Have you ever become suddenly turned off (and saddened) by BDSM because you were high on MDMA or ecstasy? Because this is what happened to my wife and I the other day.

We took it at the same time and started getting kinky right away, not waiting for the high to hit us. It hit me first, while I was giving her some lashings (she’s a masochistic sub and I’m a sadistic dom) and all of a sudden what I was doing made me feel very sad. I knew intellectually that I had her consent and she was feeling pleasure, but on an emotional level I felt the grief that I would feel if my wife was being whipped without consent and she was feeling devastated.

I stopped whipping her and switched into a different bdsm scene. But again the same thing happened… I felt grief as if my wife were being abused. But I continued on with it because she was into it and I wanted to seem like the big strong unemotional dominant that she is used to me being.

In the middle of this the MDMA hit her. And she had the same reaction. I could tell she stopped enjoying the bdsm and a couple minutes later she said her safe word. We tried doing some light domination stuff, me ordering her around, but even that was upsetting to us. So we just stopped and cuddled (at least the MDMA made THAT wonderful). It took about half an hour to feel better and then we just had vanilla sex, which was extremely passionate. The rest of the high we just spent chatting and dancing in the living room.

Later on I remembered that like ten years ago I took pure MDMA at a club and was still high when I got home, and started watching porn. It was BDSM porn but instead of turning me on as it usually did, it made me feel sad. I’d forgotten about that until now.

We've actually done BDSM while on ecstasy before and had fun, but it was the impure tablets while this time it was pure MDMA... so maybe that ecstasy had very little MDMA.

So does anyone else have experience doing BDSM while on MDMA or ecstasy? How was your reaction? (Also please mention if you were in the role of dominant/sadist or submissive/masochist at the time, I wonder if this makes a difference because I know a switch (someone who likes both roles) who likes to be the submissive while on MDMA but dislikes being the dominant while on it.)
 
Haha.. Well, I guess you found you answer. No one in Ecstasy Discussion is into whips and chains then, eh?

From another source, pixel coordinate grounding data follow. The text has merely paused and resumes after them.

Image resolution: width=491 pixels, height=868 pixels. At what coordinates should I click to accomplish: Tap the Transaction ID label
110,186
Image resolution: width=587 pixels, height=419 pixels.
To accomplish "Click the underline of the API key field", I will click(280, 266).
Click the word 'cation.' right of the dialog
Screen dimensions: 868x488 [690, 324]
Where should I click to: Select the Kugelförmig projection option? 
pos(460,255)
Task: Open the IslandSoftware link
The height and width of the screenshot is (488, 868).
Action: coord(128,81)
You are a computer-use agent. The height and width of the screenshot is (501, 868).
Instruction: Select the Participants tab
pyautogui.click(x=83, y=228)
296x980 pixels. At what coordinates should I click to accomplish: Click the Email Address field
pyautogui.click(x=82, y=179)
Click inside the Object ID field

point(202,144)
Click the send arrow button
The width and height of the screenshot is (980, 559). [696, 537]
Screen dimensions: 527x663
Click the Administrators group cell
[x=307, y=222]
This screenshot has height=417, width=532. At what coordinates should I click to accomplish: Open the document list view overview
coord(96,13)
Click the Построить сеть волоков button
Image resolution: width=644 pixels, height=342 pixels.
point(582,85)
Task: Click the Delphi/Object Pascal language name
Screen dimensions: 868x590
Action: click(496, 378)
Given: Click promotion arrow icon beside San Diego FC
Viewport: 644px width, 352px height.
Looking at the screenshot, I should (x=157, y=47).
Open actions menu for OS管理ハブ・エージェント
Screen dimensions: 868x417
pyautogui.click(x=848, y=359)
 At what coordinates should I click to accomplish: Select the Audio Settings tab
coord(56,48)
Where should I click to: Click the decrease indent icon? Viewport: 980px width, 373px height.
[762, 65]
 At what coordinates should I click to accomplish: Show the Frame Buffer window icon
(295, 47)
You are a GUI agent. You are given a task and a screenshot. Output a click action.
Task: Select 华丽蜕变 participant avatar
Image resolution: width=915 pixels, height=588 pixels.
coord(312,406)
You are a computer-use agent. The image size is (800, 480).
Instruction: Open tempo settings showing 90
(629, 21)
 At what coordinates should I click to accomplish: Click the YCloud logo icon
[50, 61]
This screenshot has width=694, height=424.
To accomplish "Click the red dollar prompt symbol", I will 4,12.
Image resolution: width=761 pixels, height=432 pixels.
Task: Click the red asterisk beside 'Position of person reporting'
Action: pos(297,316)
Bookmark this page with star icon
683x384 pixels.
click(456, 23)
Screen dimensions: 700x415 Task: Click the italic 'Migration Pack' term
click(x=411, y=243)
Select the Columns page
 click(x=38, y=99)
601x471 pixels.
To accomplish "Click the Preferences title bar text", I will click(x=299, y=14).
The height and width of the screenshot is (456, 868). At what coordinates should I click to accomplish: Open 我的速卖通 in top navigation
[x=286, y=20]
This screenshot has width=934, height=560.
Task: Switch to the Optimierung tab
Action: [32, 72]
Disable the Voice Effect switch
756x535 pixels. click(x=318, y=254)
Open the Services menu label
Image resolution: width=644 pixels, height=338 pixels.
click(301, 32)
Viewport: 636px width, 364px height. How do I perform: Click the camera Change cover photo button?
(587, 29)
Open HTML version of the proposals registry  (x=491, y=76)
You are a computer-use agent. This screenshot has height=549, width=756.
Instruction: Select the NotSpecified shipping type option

I certainly couldn't fathom wanting to hurt someone on MDMA though.. I think a foot massage would be more sensual than toe licking while rolling... or, you know, whatever you're into ;)






I'm going to move this into our other forum Sex, Love and Relationships, though. Hopefully you'll get a few more sadistic posters in there =D
 
I've never done both together but I have experience with them seperately and I can assure you I would have the exact same reaction as you & your wife did. The idea of BDSM (as a sub) while on MDMA would be the most depression thing ever. I don't want to be hurt when I'm rolling, I want to have adorable loving vanilla sex. Seems normal really, it's too unaggressive a drug to go with BDSM :)
 
As a dominant Female, and a beloved E-Tard. LOL..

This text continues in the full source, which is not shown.